Contrast finance with sports betting. If you bet on a hockey team, you have almost complete information about any variable you can imagine. The career of each player, how the team has performed so far, how far the away team has to travel (you use that to estimate the fatigue of the players), any player injuries and so on.
Surprisingly, sports betting is both more transparent and much more fair than finance because everyone has access to the same information. Sure, someone might know that the ice cleaning machine in the arena is malfunctioning so there may be debris left on the ice which may negatively effect one star players skating abilities and be able to exploit that information advantage. But it is marginal in comparison to the huge advantage traders and insiders can acquire in finance.
My point is that looking at finance as betting makes it much clearer what is going on. Some of the players have an information advantage and are exploiting it. The rest are getting screwed.
do we not know that money runs the world? i mean its almost infantile, its not even a question of world view, its simple science, its like writing a news story about the fact that the earth is round
I'm not saying this to blow off the story, I'm alarmed that there's more rate-fixing going on and suspect that we'll hear about more again. But Taibbi writes to incite, not to inform. I don't trust him any more than I trust Glenn Beck or Alex Jones.
The government, banks, big business, whatever pull out all the stops to manipulate "us" to force their view of the world. So, if the opposition are bland and straight up factual, the opposing view will not have the same impact.
I think of the political scare and hate ads that I (as a non US citizen) associate with US right wing politics, and that the US left (still right from a UK perspective) don't seem to do that, so lose out in the attention seeking stakes. People react to fear. Scare them and they will react. Sort of like with terrorists and how gov uses that fear to implement draconian policies.
But, when the non right, non business, non government, non banking people over do the emotive stuff, they get criticised. But I think they, sadly, have to play that game to compete in the information and ideas competition. You need to scream, manipulate, and scare to get heard.
Its awful, horrible and not what I want at all, but I dont see any other way. If this article makes people think, better still act, or at least wake up, then its done its job, IMHO.
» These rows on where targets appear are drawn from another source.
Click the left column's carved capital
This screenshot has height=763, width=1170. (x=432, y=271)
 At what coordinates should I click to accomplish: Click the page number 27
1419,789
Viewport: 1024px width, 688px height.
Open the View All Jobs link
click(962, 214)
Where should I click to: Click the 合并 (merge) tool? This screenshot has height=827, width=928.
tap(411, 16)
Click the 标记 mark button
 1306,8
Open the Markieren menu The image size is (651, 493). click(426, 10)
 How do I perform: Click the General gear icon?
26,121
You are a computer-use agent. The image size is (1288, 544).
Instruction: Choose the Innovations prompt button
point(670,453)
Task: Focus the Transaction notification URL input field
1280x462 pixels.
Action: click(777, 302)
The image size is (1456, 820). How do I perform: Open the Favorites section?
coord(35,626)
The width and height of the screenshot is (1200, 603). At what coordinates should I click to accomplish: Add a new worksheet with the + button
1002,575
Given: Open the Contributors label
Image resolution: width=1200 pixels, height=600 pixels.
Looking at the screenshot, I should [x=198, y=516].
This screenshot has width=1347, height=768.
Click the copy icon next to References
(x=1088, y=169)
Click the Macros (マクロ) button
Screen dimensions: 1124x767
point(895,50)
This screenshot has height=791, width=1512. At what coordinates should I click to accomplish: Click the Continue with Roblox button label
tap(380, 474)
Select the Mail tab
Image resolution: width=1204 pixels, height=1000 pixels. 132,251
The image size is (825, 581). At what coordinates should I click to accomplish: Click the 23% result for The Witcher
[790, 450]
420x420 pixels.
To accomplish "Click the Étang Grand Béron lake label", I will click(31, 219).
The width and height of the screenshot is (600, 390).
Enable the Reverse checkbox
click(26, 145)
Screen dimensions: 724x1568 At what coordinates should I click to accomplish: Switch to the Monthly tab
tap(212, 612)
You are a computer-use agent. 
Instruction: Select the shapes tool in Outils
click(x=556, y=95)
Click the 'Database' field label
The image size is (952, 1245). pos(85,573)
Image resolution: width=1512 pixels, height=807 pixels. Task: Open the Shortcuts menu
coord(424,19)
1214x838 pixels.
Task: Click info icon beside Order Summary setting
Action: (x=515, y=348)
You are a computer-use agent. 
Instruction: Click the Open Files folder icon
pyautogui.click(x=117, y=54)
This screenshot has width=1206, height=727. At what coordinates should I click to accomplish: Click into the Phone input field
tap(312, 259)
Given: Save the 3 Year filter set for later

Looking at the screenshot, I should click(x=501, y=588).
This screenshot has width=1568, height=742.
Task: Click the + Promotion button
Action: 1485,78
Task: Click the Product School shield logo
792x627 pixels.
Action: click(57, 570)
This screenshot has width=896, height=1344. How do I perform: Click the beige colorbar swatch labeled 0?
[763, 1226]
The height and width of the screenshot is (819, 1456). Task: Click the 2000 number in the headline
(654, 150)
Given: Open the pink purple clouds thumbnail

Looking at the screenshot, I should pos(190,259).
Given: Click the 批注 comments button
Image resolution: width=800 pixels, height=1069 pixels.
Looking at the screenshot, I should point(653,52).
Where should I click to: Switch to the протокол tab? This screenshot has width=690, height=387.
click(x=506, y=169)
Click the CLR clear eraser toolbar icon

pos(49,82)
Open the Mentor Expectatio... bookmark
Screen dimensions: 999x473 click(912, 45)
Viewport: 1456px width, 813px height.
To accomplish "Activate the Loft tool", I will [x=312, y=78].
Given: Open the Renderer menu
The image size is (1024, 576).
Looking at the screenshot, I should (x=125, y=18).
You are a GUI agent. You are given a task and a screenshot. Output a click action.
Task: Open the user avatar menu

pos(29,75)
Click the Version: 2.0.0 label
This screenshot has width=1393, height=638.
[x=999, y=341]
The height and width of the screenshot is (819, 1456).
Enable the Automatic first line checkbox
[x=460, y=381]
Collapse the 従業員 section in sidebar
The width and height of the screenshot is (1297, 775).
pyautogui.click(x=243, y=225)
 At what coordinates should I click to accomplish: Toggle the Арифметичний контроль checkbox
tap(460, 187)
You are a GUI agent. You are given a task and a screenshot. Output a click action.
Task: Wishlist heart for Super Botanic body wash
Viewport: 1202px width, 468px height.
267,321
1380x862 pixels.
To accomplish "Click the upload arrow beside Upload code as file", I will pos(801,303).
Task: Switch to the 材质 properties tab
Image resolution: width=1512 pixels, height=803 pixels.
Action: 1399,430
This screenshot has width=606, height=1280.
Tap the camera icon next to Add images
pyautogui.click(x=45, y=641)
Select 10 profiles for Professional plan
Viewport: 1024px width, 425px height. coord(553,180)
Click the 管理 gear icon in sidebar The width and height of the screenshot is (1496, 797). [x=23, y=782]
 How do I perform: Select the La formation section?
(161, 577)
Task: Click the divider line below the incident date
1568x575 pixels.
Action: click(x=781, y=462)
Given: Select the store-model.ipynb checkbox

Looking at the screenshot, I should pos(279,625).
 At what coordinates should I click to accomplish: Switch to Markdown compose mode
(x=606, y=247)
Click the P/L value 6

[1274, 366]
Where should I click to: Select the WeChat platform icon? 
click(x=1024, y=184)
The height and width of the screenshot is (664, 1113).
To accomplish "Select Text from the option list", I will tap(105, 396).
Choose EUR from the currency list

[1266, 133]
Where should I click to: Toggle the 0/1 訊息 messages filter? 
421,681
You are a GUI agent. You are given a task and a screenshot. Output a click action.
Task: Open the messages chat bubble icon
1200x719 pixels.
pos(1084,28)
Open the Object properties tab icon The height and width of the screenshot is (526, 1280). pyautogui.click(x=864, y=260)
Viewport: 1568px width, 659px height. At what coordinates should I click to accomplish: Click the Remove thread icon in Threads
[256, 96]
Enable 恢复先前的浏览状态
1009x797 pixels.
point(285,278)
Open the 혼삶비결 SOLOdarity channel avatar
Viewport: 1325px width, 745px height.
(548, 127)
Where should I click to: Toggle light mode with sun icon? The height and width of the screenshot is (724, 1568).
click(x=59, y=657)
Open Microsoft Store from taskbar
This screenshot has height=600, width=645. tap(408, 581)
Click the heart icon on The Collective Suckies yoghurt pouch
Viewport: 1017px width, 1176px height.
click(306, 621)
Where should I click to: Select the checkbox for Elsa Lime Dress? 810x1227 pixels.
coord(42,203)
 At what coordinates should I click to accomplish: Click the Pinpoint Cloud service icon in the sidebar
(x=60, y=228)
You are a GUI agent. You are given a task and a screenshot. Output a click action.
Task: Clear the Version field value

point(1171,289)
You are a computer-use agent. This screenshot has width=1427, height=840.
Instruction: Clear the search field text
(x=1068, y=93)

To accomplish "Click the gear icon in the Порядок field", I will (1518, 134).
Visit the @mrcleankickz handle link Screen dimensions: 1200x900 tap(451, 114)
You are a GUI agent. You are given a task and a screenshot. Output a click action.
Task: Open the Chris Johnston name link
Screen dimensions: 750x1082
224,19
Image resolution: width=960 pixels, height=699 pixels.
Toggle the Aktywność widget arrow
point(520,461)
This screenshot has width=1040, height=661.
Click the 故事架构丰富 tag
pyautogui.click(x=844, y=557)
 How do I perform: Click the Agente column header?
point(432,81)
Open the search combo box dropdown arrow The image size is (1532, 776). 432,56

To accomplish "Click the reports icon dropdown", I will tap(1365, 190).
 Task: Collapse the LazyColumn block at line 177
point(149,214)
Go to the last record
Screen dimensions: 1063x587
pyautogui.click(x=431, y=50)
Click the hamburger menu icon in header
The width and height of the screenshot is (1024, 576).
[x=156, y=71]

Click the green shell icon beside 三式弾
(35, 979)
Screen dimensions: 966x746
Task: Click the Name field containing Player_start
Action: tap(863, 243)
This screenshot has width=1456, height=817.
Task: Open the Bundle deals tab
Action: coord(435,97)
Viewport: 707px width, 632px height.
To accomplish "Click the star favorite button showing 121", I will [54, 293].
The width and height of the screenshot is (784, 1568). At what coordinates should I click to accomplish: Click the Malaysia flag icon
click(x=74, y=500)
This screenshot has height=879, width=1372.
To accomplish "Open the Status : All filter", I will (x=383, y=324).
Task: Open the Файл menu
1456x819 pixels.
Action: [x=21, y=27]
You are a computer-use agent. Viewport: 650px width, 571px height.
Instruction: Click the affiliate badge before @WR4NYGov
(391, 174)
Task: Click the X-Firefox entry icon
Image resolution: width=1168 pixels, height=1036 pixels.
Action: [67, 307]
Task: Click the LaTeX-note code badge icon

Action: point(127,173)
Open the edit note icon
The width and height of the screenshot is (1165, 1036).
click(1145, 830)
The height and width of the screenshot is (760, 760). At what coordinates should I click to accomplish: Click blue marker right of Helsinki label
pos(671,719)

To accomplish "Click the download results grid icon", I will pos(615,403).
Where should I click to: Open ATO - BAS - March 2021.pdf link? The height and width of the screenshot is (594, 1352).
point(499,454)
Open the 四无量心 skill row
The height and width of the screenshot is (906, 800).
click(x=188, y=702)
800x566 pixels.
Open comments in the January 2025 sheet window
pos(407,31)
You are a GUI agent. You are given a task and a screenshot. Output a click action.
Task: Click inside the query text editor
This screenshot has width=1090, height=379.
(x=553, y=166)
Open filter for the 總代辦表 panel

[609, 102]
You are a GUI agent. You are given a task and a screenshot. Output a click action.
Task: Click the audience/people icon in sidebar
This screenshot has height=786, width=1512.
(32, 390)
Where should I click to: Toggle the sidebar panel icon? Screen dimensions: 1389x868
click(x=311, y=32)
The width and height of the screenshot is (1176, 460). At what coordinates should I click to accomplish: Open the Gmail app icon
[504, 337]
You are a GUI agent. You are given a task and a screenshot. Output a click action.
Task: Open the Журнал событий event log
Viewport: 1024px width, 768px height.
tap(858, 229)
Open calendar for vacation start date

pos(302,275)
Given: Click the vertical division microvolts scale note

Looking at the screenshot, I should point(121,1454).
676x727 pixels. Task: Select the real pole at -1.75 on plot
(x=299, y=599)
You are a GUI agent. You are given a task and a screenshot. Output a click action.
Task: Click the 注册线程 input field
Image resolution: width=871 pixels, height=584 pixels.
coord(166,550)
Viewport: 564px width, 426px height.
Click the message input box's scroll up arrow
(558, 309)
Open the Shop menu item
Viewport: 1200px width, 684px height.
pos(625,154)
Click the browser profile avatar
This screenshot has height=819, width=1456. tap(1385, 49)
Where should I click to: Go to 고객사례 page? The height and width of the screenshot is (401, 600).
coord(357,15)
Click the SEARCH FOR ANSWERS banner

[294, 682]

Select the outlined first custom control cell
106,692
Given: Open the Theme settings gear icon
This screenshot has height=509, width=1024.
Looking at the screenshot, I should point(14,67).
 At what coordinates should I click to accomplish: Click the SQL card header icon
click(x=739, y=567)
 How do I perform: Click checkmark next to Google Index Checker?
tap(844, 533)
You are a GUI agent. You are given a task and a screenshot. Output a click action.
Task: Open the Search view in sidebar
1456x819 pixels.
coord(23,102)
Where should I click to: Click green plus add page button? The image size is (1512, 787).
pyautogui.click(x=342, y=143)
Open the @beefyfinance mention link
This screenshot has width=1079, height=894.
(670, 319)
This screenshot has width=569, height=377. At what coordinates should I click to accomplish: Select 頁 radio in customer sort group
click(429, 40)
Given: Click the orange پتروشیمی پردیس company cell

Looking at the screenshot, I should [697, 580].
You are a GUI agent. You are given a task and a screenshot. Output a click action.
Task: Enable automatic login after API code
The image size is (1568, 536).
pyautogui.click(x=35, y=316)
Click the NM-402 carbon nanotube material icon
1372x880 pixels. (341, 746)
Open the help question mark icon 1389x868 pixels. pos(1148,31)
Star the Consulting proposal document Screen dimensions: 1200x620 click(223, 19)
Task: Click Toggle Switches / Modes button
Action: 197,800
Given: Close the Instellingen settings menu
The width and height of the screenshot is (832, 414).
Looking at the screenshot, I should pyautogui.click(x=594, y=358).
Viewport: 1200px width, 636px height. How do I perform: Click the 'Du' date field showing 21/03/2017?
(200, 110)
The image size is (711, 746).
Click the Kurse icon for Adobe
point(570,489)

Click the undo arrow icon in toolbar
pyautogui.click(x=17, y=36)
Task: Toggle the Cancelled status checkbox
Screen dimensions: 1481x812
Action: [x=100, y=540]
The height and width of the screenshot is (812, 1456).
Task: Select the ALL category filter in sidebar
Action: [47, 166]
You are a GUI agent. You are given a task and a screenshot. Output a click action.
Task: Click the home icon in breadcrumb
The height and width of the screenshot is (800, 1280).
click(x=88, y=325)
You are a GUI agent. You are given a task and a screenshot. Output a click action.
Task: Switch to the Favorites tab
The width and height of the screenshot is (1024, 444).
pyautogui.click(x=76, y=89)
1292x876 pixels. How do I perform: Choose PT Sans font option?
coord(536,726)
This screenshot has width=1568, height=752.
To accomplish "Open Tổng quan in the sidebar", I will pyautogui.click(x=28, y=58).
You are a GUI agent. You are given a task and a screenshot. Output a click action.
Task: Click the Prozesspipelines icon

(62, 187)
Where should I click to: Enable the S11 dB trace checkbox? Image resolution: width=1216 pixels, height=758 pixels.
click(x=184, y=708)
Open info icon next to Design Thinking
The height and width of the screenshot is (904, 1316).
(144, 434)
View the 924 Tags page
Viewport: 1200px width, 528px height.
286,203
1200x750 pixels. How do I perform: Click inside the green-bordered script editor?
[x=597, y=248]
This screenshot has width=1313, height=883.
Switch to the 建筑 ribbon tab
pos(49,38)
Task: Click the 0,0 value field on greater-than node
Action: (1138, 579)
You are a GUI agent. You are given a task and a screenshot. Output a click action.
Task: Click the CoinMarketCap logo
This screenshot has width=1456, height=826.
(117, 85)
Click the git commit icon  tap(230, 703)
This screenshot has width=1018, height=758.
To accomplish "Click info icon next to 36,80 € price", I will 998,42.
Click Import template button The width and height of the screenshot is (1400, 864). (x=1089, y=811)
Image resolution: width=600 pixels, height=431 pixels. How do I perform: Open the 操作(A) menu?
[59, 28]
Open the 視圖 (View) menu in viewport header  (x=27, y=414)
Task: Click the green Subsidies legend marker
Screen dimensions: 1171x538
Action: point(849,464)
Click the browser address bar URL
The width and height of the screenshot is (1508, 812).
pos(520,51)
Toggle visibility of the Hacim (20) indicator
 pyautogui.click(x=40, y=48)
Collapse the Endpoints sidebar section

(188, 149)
Pretty much anything written from that point of view ought to be considered for flagging and being removed from this site, as it's flame bait.
I'm thinking, in particular, of numbers like LIBOR that are generated from privately-reported or easily manipulated data. Although deregulation seems to lead to major fraud sooner or later, so that would be worth keeping track of too.
I'd like to get a feel for which numbers are "soft" and easily manipulated, vs. "hard". Prior to this I thought that LIBOR and ISDAfix were fairly hard to manipulate. Theoretically, it seems like they would be tough to manipulate, but the reality of the financial system is very different from theory.